> [WHAT IS EXPECTED] A line containing "This screenshot has height=479, width=1200." appears in the material below. Return exactly every line from the first through that one, and only those.

++++

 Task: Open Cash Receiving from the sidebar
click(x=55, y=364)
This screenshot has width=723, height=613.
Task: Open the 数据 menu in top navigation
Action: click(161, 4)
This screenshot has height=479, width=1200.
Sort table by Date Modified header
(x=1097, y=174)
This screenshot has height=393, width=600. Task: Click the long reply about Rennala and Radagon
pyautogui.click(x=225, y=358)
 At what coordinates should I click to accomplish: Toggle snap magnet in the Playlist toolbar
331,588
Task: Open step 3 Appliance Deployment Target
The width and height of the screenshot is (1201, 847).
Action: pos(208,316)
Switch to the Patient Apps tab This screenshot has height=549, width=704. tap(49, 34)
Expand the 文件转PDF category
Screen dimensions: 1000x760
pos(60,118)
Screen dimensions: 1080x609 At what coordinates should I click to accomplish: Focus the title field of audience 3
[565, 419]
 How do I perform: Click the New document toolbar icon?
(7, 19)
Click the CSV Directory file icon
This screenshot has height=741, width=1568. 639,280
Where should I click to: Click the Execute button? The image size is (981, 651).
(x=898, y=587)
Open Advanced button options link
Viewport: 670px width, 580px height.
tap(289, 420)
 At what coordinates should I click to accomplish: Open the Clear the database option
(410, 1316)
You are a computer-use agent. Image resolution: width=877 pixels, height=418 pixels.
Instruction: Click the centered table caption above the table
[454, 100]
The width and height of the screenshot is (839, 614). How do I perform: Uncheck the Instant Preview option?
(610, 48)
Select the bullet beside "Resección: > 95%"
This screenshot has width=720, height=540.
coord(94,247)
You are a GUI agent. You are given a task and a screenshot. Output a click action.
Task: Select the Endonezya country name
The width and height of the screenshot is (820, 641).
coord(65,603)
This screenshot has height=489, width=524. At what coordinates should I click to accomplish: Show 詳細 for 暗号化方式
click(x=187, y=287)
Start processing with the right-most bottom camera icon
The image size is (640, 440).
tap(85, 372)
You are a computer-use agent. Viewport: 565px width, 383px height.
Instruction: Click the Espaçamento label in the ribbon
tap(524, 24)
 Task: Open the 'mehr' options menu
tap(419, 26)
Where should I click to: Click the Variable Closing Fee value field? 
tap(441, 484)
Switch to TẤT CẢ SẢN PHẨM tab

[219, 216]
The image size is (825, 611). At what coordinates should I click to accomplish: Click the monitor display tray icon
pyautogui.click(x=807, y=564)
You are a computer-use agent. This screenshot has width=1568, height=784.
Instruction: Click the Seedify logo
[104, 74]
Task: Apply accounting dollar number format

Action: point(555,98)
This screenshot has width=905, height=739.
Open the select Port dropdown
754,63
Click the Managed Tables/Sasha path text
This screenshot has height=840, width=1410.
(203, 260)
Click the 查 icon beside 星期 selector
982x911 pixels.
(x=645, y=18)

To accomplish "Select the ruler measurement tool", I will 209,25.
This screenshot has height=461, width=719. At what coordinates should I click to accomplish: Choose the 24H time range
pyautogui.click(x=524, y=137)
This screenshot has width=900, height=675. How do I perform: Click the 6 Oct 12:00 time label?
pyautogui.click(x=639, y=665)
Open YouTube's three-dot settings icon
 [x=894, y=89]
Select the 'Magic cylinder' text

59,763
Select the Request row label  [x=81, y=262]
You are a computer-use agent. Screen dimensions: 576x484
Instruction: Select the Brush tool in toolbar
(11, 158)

++++

> [YOUR SOLUTION]
 Task: Open Cash Receiving from the sidebar
click(x=55, y=364)
This screenshot has width=723, height=613.
Task: Open the 数据 menu in top navigation
Action: click(161, 4)
This screenshot has height=479, width=1200.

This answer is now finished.